«Тяжелее школ у нас работают только тюрьмы»

Сегодня вышел последний номер газеты для учителей «Первое сентября», основанной в 1992 году писателем, журналистом и педагогом Симоном Соловейчиком. Главный редактор издания Елена Бирюкова рассказала «Газете.Ru» о глубинных причинах закрытия газеты, которые связаны с последствиями реформ прошедшего десятилетия.

— Почему все-таки редакция приняла решение о закрытии газеты?

— Мы сделали это, когда стало очевидно, что больше не можем выполнять свою задачу. Это не финансовые причины: есть издательский дом «Первое сентября» с 24 цветными предметно-методическими журналами, работают педагогический университет «ПС» и все наши проекты, например «Школа цифрового века» (любое учебное заведение, став участником проекта, может получать все журналы нашего издательского дома, и каждый учитель через свой личный кабинет может их читать).

Но для газеты время оказалось, мягко говоря, неподходящим.

Чтобы лучше это объяснить, процитирую письмо учительницы из провинции, которое мы только что получили. Она написала, почему приняла решение уйти из школы. «В школе я проработала 31 год. Выбор профессии был для меня не случаен: за моей спиной династия в четыре поколения. За 30 лет все время была надежда, что скоро в школе все изменится, станет лучше. Но, увы, то, что творится сейчас, не подлежит никакому осмыслению.

ПРИВЕДЁННЫЕ ДАННЫЕ:
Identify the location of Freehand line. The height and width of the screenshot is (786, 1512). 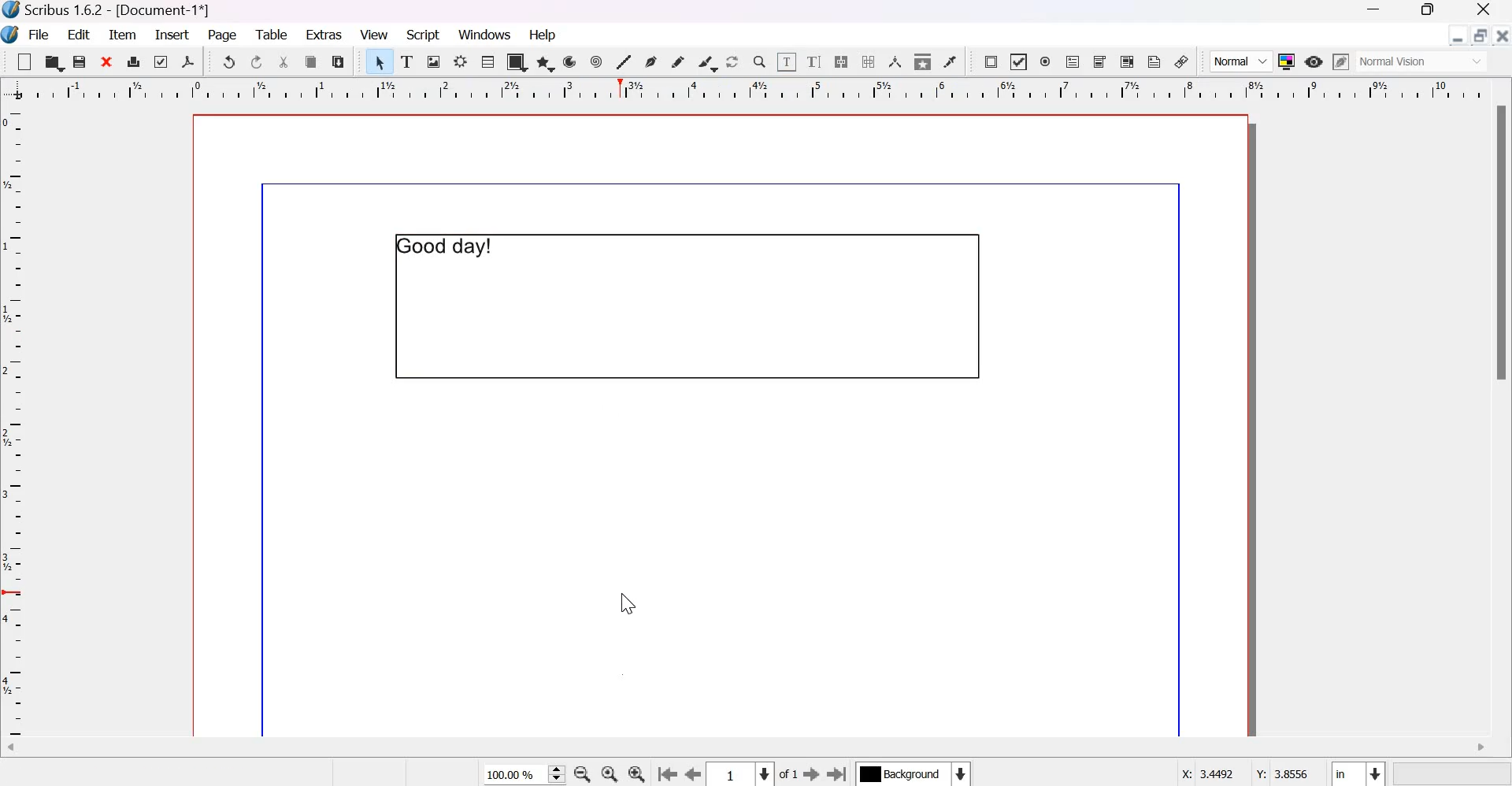
(677, 62).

ПОСТАВЛЕННАЯ ЗАДАЧА: Продолжите интервью о закрытии газеты «Первое сентября», начав сразу после его последнего предложения. Данные — самостоятельный материал, к тексту они не относятся.

ИТОГ УПРАЖНЕНИЯ:
Я не гениальный и не самый лучший учитель. Но я могу работать хорошо, добросовестно, честно, могу воспринимать новшества, применять эффективные технологии, вести исследовательскую работу с детьми. У меня с ними хорошие отношения, мы понимаем друг друга, я чувствую поддержку большинства родителей.

Мой самый большой недостаток в том, что я не умею угождать начальству, не могу соглашаться с тем, что черное — это белое. В ответ на мое возмущение по поводу очередного распоряжения управления образованием завуч заметила: «Вы не понимаете, что все делается не для детей, а для органов управления». А я этого не понимаю.

Я не хочу большую зарплату, которую повысили за счет увеличения нагрузки, чтобы только отрапортовать президенту. 30 часов для учителя математики плюс еще классное руководство — это физически невыносимо! Хочется работать для детей, а тебе не дают. Ты вынужден проводить то мероприятие, которое тебе приказывают, а не то, которое запланировал сам. Не важно, как ты провел классный час, главное — вовремя сдать отчет!»

Прочитав такое письмо, понимаешь, что сейчас происходит разлом времен, у учителя нет сил больше терпеть. И у нас тоже они кончились.

— Что читатели находили в вашей газете такого, чего нет в других?

— Из писем видно, что «Первое сентября» для многих учителей была и опорой, и защитой, и поддержкой. Газета была создана Симоном Соловейчиком, который задал ей авторскую, личностную интонацию. И я думаю, что эта интонация в сочетании с позицией прежде всего и объединяла людей вокруг нас. Читатель был благодарен и вступал в диалог, одновременно оставаясь экспертом в своем деле.

— И все-таки почему вы закрылись только сейчас? Ведь реформа образования проходит уже более десяти лет. Подступы к «модернизации» начались в 2001-м, в 2003-м процесс пошел, а в 2011-м мы отмечали 10-летие этих реформ. За эти годы приняли закон о ЕГЭ, новый закон «Об образовании»; пышным цветом расцвели московские эксперименты со слияниями нескольких школ, детских садов в один комплекс… Это был длительный процесс. Так почему только сейчас?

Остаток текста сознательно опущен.